[TASK BRIEF] Swap "cement" for "mortar" in the data from the line with "spantec & accessories (43, 118)" up to and including the line with "GI (30, 175)". Give back only those lines, with nothing else changed.

[EXTRACTED RECORDS]
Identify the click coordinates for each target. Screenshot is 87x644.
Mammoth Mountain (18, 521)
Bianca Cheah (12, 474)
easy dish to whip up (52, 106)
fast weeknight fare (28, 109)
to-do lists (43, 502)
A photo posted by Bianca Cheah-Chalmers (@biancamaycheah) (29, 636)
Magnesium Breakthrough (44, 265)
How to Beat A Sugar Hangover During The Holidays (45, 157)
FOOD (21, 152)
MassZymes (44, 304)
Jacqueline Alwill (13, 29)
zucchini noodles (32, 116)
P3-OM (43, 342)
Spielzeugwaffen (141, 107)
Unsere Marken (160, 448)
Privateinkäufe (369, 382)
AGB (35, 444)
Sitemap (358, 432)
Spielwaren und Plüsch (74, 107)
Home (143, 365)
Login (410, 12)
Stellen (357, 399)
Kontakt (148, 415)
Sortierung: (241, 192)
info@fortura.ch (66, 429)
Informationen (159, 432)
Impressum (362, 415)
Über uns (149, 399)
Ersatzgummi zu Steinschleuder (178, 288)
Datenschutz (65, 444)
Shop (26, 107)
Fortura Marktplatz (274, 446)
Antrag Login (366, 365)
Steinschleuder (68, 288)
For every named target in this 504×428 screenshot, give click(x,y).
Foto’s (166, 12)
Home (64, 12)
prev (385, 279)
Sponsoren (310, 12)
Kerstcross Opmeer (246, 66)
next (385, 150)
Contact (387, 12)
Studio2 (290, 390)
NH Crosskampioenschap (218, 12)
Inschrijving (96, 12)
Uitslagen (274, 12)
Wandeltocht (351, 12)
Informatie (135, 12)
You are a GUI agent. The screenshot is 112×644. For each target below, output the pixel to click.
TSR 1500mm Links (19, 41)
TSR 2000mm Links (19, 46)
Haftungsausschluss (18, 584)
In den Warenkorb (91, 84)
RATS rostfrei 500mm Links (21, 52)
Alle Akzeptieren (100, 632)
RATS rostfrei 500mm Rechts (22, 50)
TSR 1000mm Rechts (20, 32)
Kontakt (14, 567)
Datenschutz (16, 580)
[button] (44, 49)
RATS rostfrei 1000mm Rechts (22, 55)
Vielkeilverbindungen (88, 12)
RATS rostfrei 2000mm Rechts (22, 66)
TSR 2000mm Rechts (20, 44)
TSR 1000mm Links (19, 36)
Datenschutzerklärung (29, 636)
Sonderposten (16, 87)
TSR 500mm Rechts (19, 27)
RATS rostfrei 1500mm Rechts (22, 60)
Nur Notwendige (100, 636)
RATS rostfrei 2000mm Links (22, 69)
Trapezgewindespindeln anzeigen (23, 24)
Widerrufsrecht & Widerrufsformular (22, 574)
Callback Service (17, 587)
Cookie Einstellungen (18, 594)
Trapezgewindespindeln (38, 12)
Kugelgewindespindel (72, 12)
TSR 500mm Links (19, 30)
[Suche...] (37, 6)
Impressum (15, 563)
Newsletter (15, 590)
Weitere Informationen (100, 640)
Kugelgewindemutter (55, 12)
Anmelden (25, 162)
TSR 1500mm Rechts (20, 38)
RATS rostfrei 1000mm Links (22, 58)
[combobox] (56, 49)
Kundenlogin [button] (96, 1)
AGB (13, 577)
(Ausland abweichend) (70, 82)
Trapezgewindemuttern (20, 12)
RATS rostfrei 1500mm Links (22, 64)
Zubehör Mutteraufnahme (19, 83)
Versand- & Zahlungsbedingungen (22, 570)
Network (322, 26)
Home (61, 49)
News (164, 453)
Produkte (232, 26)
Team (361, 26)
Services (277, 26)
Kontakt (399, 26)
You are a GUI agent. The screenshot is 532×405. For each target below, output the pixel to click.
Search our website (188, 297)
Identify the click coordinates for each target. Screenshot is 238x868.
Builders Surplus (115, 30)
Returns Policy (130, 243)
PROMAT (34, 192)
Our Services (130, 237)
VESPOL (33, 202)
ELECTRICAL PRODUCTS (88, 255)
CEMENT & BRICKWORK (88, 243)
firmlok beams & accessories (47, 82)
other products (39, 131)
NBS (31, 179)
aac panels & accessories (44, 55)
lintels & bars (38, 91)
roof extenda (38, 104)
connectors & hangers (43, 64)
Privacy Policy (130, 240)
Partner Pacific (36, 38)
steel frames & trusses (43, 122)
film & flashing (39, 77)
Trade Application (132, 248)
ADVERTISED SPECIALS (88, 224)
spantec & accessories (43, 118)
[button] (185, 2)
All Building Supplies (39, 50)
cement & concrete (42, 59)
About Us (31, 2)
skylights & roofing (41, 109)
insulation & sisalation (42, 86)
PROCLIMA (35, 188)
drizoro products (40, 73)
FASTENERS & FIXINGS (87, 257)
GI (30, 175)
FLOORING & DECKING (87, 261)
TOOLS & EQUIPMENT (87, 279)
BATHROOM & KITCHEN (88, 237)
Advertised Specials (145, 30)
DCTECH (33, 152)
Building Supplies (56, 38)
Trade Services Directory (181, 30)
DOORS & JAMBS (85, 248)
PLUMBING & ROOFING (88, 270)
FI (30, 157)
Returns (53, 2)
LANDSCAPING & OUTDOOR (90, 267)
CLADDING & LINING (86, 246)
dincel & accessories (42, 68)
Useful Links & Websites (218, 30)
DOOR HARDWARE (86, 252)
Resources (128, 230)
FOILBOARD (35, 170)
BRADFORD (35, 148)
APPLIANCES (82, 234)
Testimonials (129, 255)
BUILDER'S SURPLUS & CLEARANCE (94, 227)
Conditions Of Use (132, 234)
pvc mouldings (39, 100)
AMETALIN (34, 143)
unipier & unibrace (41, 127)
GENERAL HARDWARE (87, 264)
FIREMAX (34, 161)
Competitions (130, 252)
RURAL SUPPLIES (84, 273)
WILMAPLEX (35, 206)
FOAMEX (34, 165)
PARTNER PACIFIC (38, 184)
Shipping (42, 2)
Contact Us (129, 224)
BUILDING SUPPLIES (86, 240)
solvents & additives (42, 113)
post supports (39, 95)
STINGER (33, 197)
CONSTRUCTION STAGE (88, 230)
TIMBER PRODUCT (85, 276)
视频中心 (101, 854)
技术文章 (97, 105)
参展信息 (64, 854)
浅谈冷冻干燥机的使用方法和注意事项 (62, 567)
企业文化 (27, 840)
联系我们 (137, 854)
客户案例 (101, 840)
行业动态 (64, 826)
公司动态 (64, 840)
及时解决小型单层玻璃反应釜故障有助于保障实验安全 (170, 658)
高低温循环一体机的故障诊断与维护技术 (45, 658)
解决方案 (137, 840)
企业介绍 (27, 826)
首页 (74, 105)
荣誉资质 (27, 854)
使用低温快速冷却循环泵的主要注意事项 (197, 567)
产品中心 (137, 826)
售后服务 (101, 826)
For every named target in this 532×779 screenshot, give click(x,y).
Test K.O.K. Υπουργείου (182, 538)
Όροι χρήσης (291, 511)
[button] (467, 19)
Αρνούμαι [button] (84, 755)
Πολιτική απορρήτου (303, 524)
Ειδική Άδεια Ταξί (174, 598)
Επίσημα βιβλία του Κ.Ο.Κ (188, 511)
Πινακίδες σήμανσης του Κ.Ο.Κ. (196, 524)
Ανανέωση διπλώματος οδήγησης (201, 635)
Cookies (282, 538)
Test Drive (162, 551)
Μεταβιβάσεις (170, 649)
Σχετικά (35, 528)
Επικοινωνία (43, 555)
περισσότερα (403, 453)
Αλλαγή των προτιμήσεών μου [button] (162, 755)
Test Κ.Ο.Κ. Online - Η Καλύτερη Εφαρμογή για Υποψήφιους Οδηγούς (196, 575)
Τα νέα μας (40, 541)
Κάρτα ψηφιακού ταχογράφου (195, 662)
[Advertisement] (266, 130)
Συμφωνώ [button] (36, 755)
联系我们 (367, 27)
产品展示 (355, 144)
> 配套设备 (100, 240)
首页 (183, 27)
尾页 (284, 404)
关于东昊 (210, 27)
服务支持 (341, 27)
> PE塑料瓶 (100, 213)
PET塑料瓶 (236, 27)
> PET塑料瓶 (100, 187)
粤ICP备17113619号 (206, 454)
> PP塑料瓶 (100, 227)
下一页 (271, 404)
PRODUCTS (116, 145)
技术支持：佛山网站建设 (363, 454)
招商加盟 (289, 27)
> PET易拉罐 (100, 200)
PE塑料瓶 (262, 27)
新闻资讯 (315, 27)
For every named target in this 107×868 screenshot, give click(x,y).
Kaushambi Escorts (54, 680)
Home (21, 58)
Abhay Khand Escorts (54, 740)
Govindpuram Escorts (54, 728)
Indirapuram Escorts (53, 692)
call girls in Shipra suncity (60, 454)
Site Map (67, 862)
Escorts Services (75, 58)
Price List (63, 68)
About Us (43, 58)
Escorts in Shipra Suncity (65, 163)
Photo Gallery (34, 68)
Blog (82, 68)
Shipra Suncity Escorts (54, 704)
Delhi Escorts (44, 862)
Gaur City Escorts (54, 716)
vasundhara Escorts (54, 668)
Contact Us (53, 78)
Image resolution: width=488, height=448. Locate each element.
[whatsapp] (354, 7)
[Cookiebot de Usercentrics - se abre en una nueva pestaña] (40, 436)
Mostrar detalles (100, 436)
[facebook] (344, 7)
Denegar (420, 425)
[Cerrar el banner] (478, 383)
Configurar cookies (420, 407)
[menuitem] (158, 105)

[EXPECTED ANSWER]
spantec & accessories (43, 118)
[button] (185, 2)
All Building Supplies (39, 50)
mortar & concrete (42, 59)
About Us (31, 2)
skylights & roofing (41, 109)
insulation & sisalation (42, 86)
PROCLIMA (35, 188)
drizoro products (40, 73)
FASTENERS & FIXINGS (87, 257)
GI (30, 175)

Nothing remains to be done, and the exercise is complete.